"I can't do this anymore," she says and he's about to reply, about to say she doesn't have to, when she starts to cry.
It's the quiet and soft kind of tears that he's never been good at handling, that kind people who never knew His Bobbi always say she's not capable of, and he wishes they were more alone than a glass box in the center of a busy lab and then he decides he doesn't even care.
"I'm sorry." She's whispering her apologies and he's not sure what for and it doesn't matter, does it? Not now, when she almost died and still looks like she might, it doesn't matter anymore.
She's breathing and awake and alive and he would swear that his heart is a collection of shattered pieces on the mend.
He wipes her cheek with his thumb, gingerly and careful around the mess of tubes and wires. She's looking at him in that utterly broken way and he doesn't know how to fix this, fix her, but he holds her hand tight, the tips of her fingers wrapped in white gauze, and he kisses her knuckles, and he says, "I forgive you."

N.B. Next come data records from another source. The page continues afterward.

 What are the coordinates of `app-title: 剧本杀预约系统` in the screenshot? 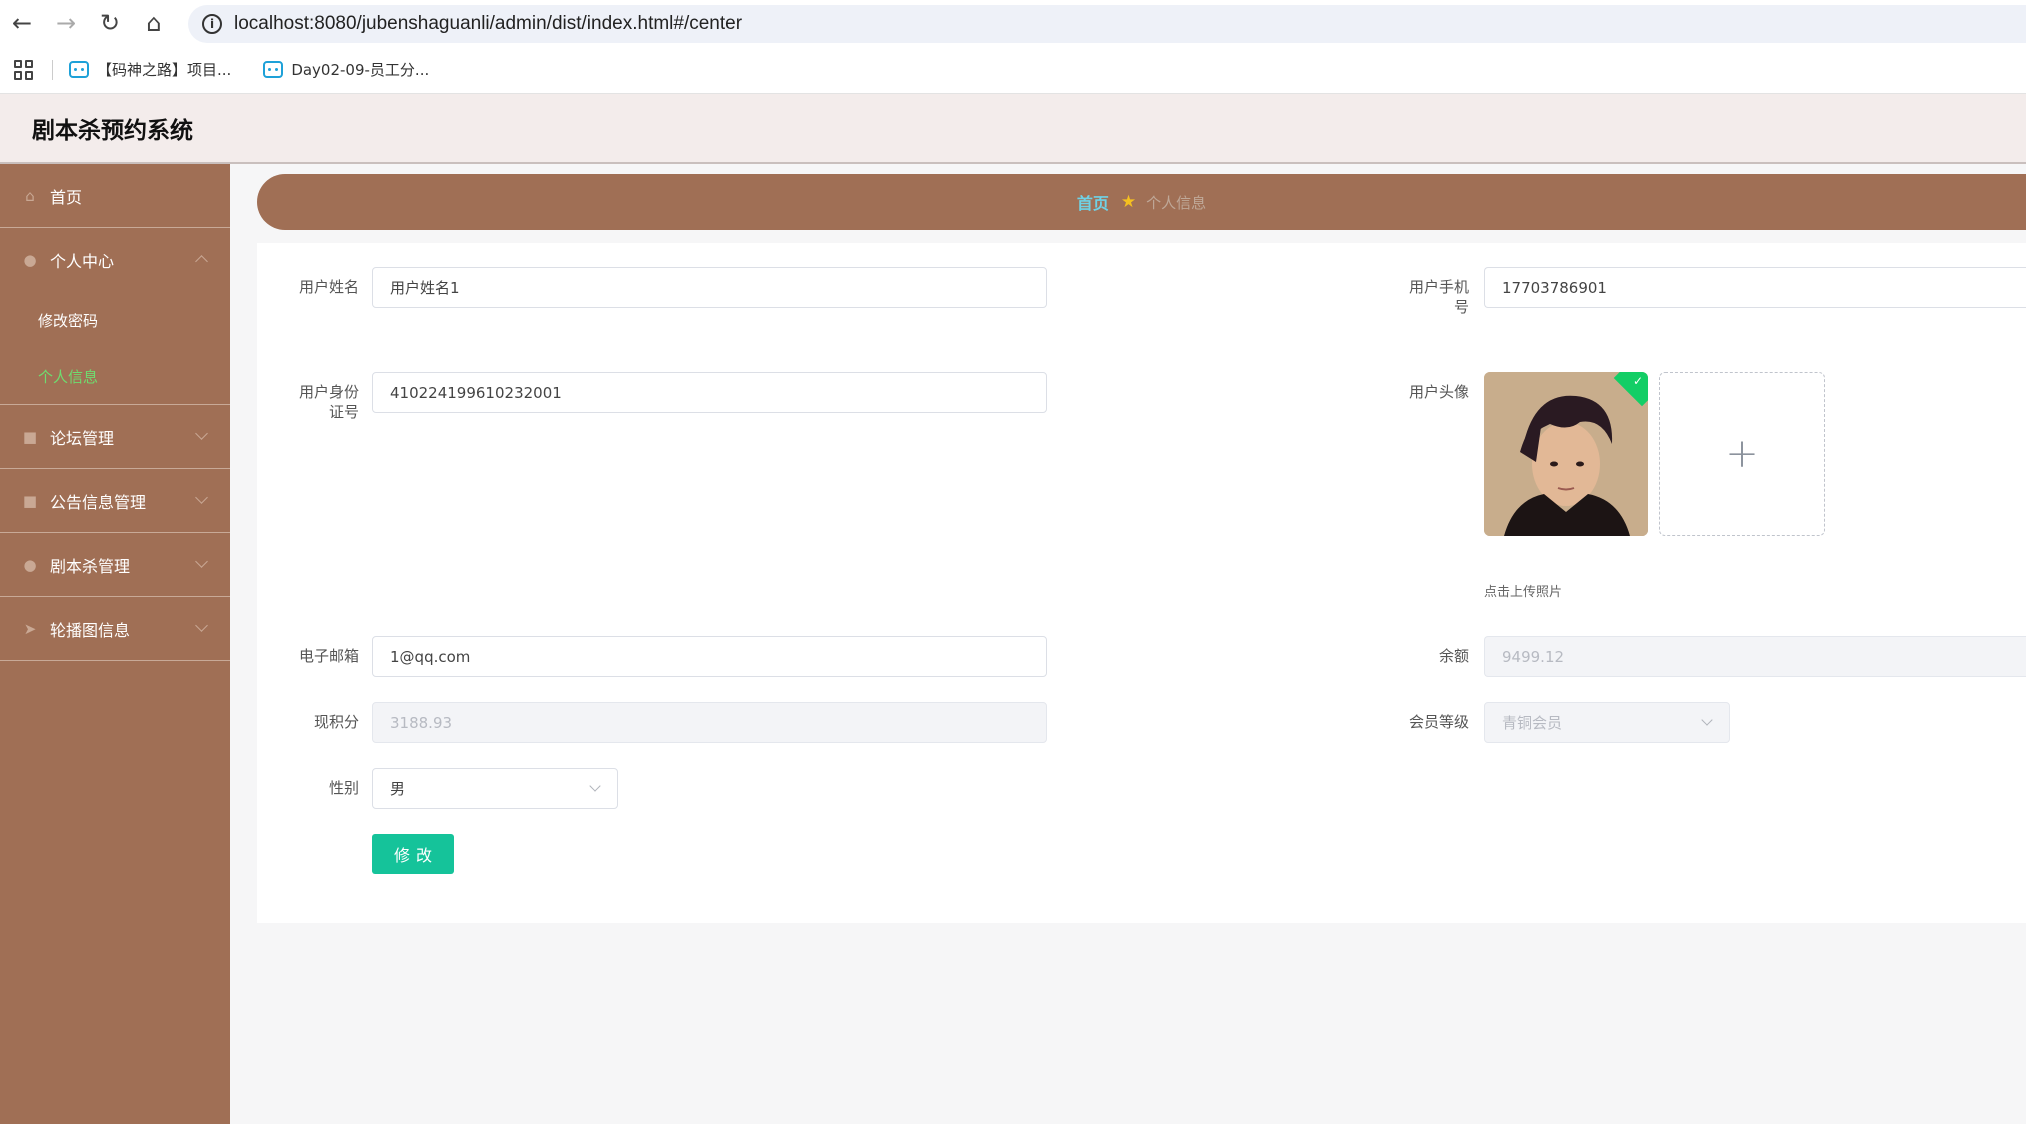 It's located at (112, 131).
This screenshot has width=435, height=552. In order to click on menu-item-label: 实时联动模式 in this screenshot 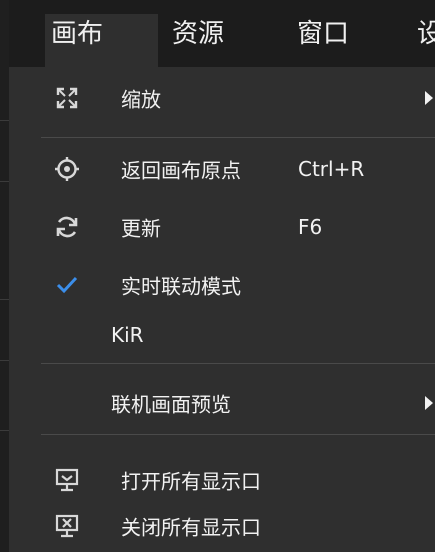, I will do `click(181, 286)`.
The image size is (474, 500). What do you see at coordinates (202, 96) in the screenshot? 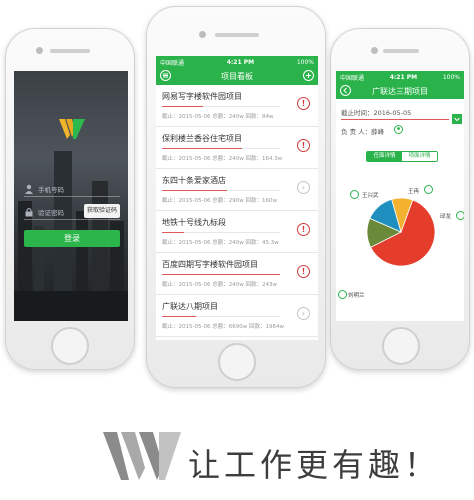
I see `project-name: 网易写字楼软件园项目` at bounding box center [202, 96].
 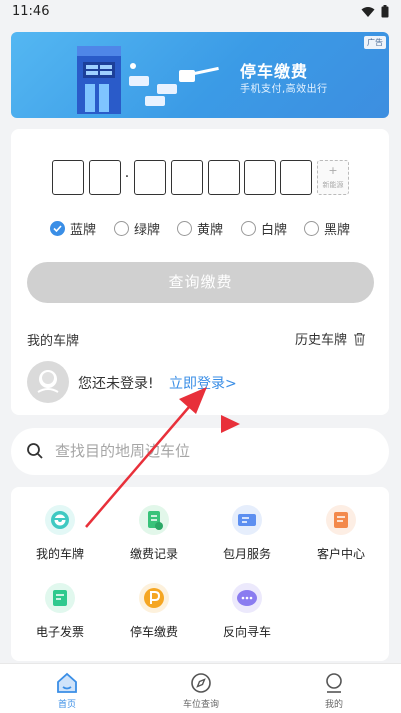 What do you see at coordinates (333, 178) in the screenshot?
I see `new-energy-plate-button: + 新能源` at bounding box center [333, 178].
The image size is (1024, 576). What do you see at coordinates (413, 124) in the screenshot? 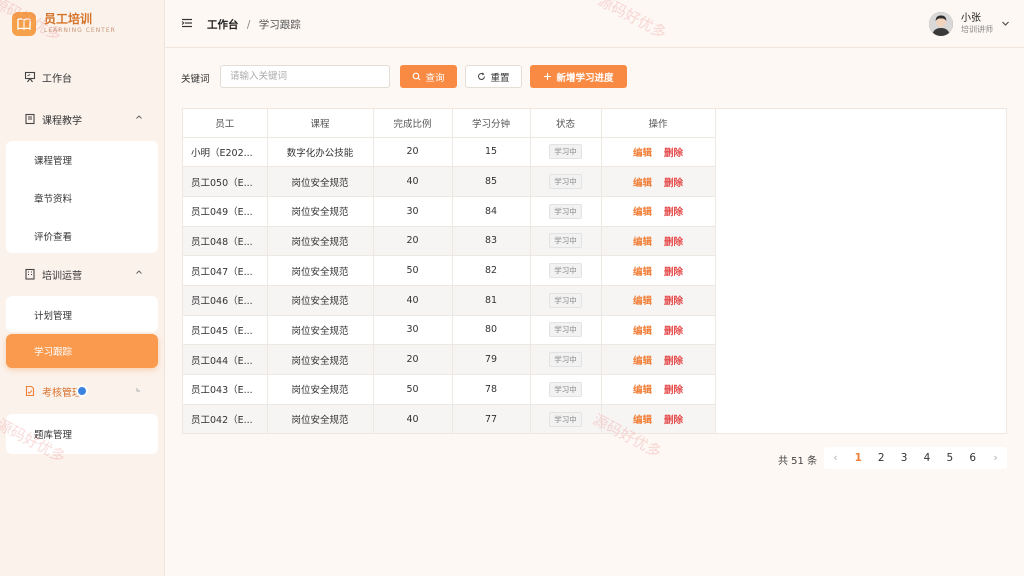
I see `column-header-ratio: 完成比例` at bounding box center [413, 124].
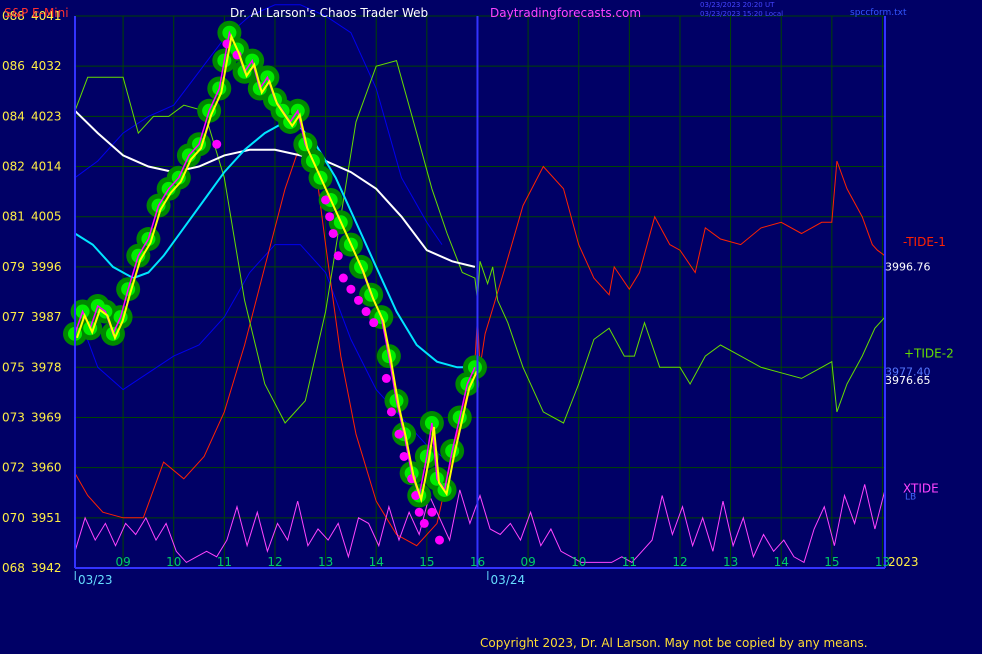  Describe the element at coordinates (14, 116) in the screenshot. I see `y-tick-left: 084` at that location.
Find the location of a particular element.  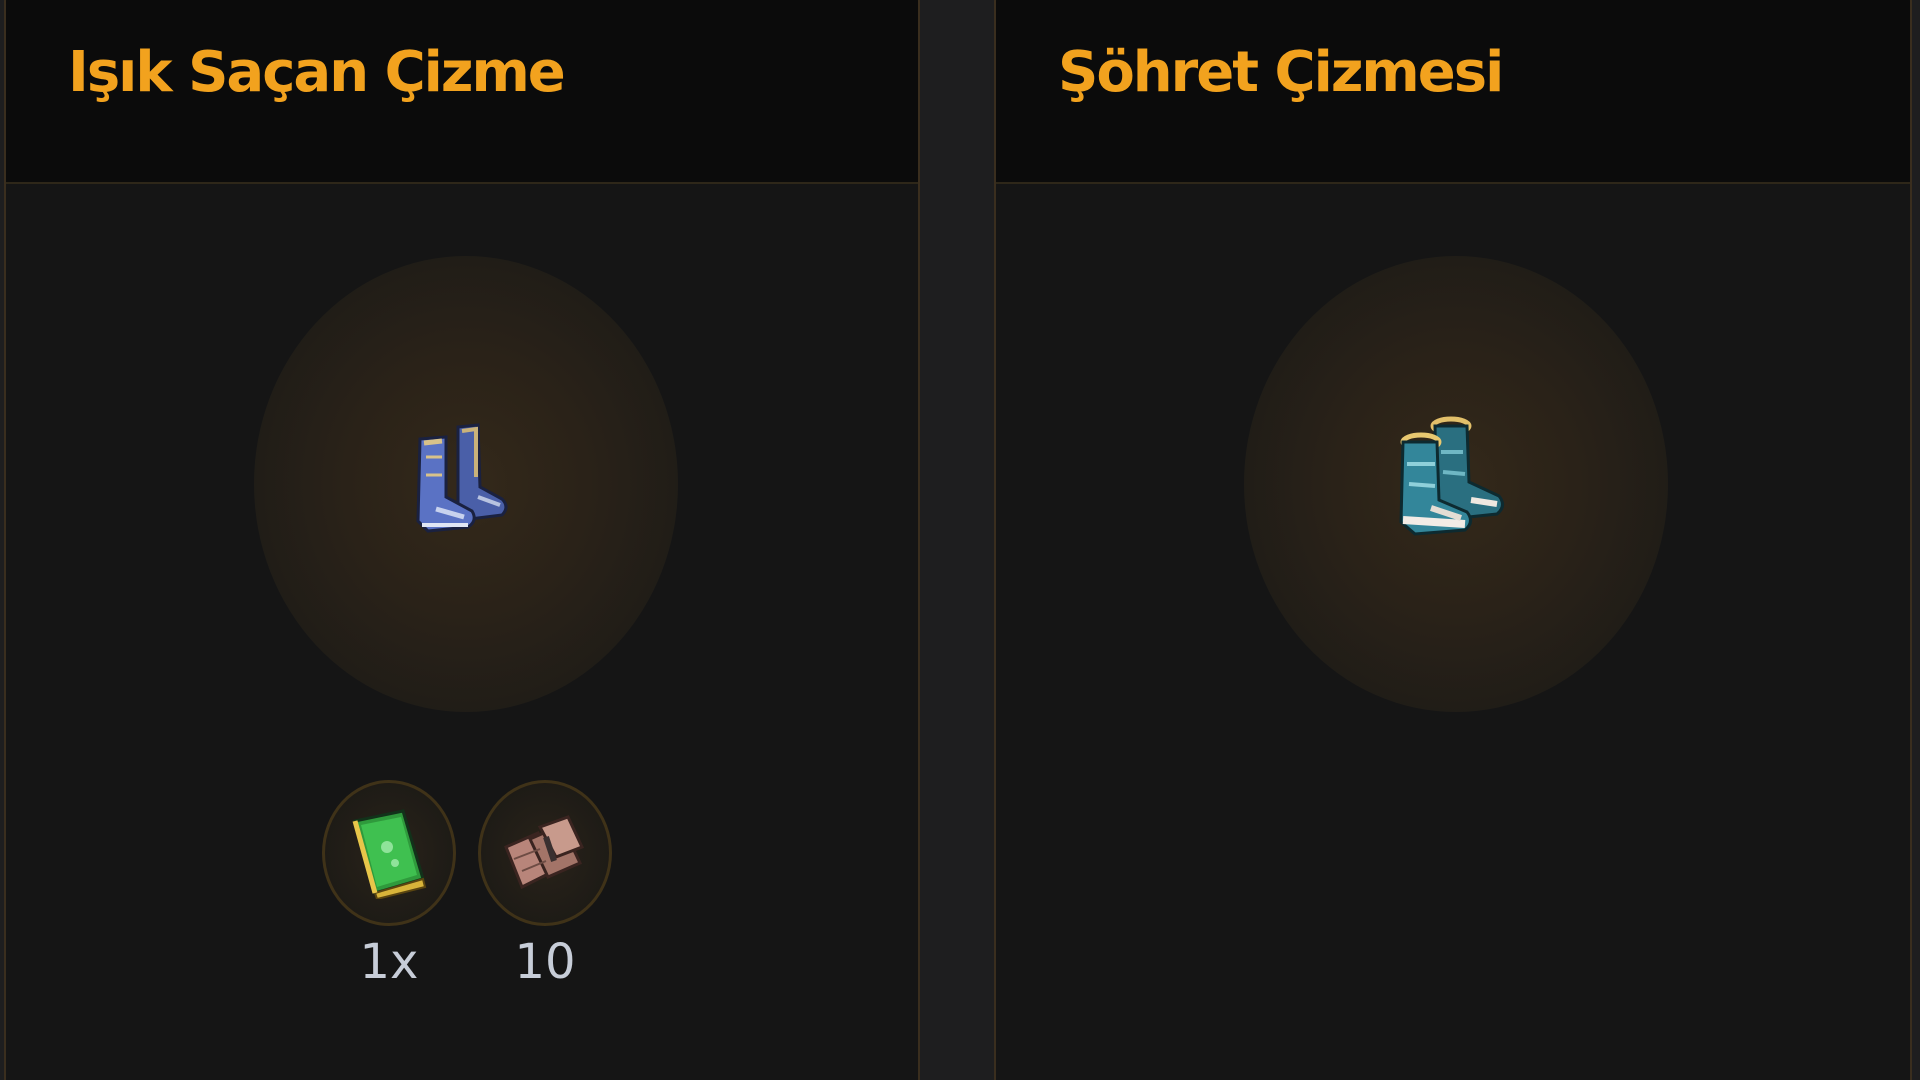

card-header: Işık Saçan Çizme is located at coordinates (462, 92).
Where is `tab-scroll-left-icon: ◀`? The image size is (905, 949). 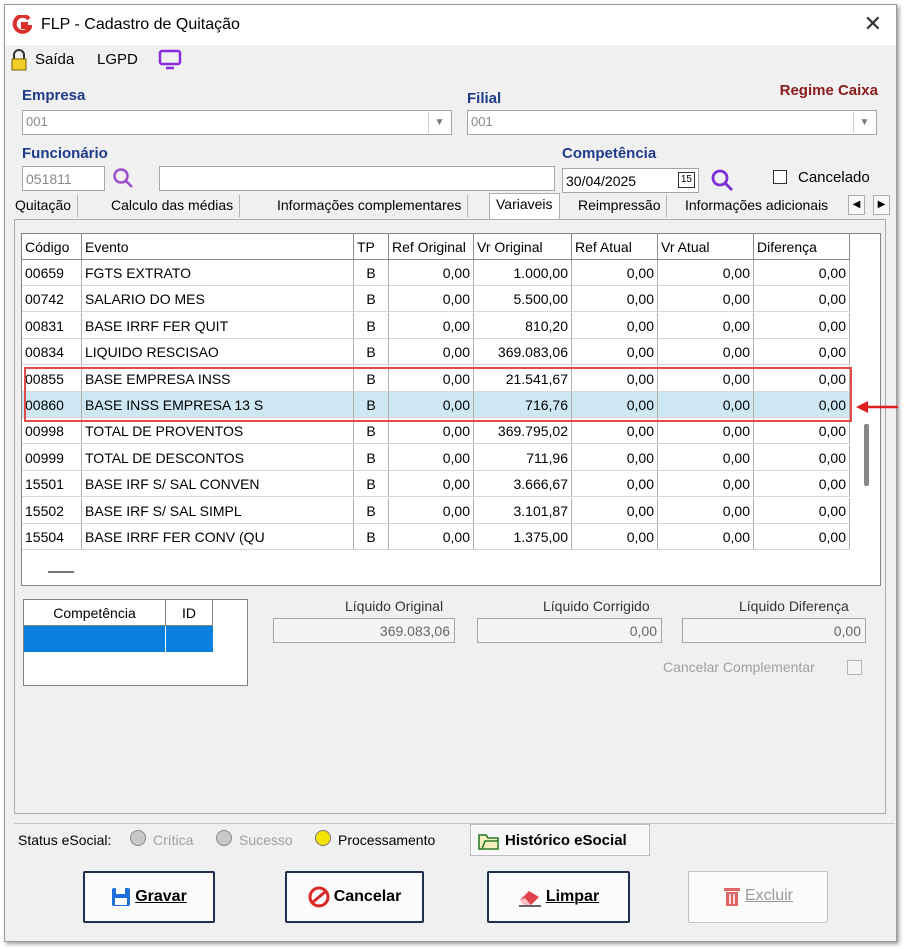
tab-scroll-left-icon: ◀ is located at coordinates (856, 205).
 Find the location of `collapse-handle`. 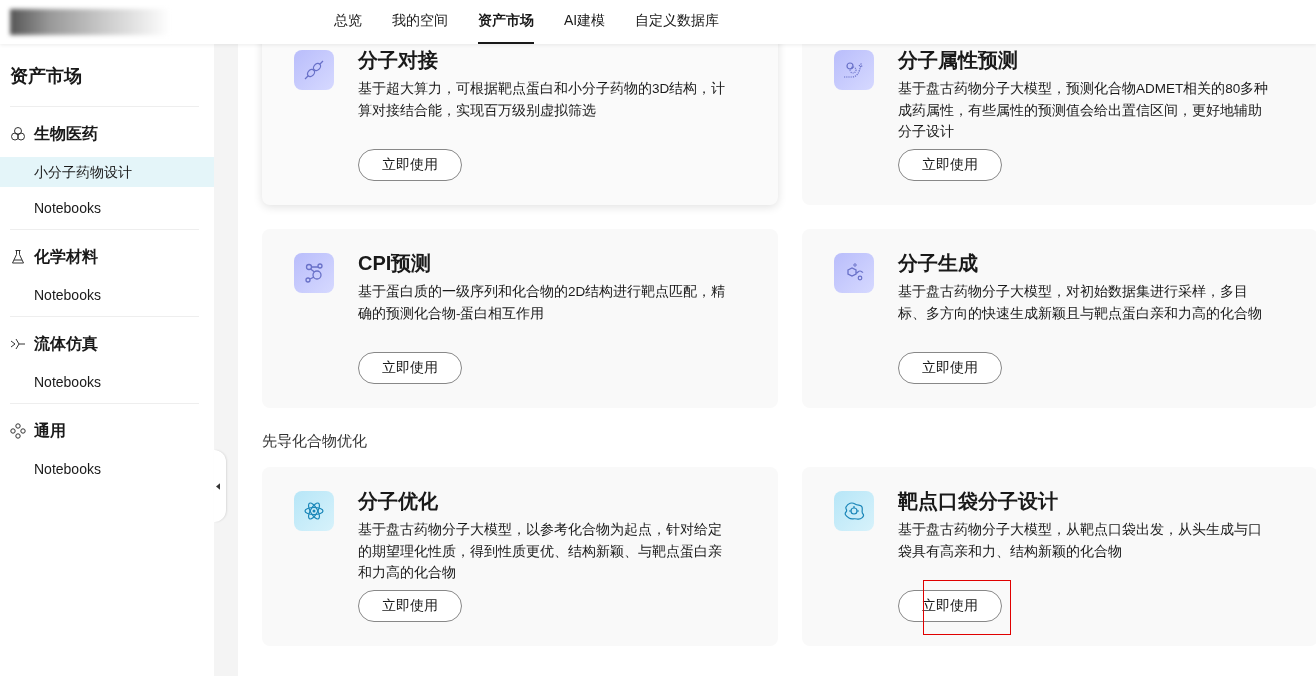

collapse-handle is located at coordinates (220, 486).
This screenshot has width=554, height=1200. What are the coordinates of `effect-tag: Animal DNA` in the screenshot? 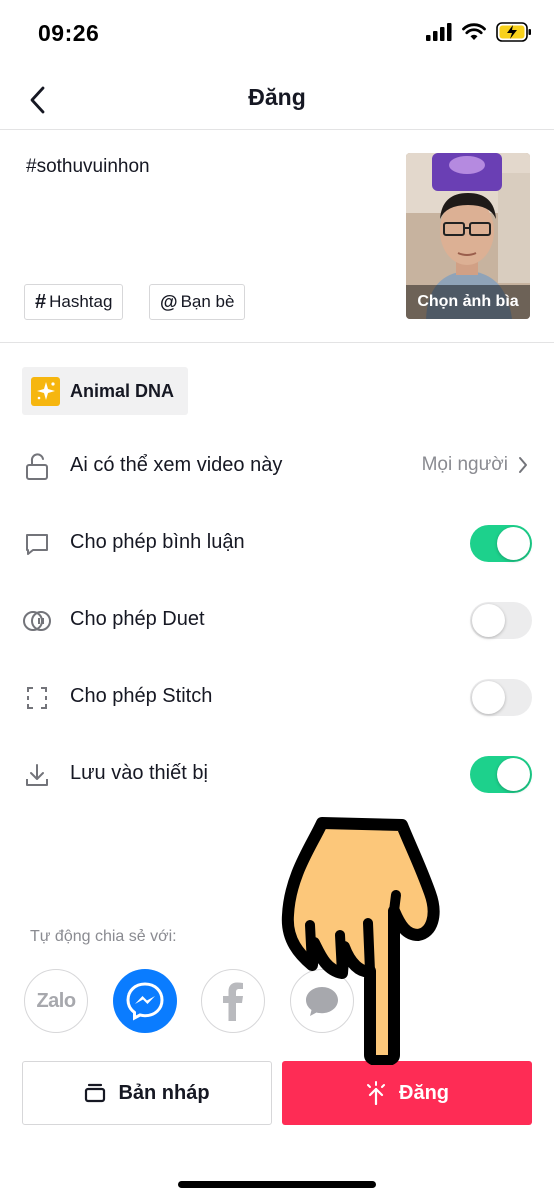 It's located at (106, 391).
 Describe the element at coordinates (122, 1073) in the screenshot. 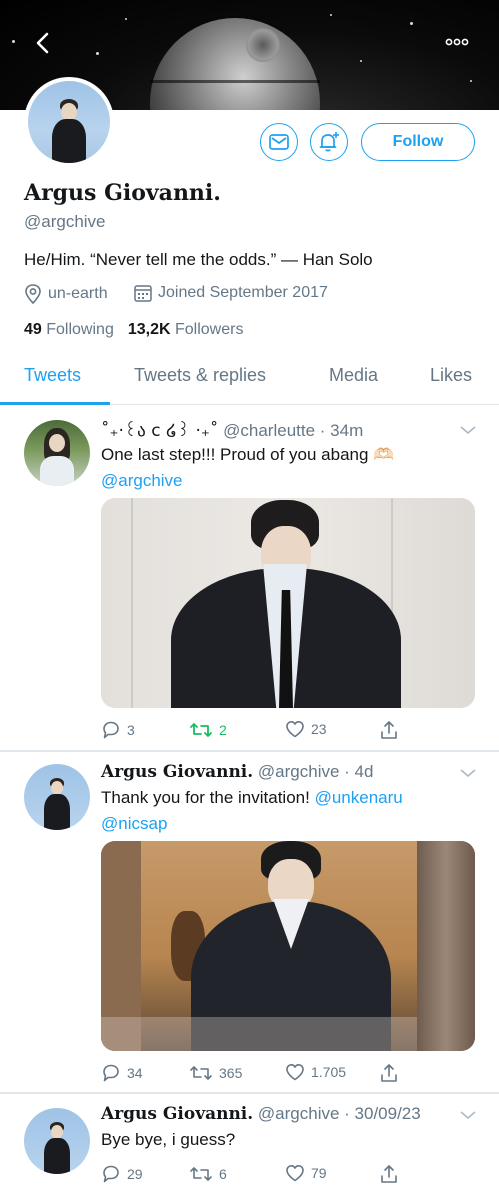

I see `reply-button: 34` at that location.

Maybe that's what she needed to hear, maybe that's what he needed her to hear, and she closes her eyes and cries harder, squeezes his hand back and her fingers are shaking and maybe he's crying a little bit now also, and he needs her to know he's never leaving her ever again, he needs her to know that too because this place by her side will be his permanent position if she wants.
"We're gonna get through this, love," he says, kisses her forehead. "We're gonna get through this together."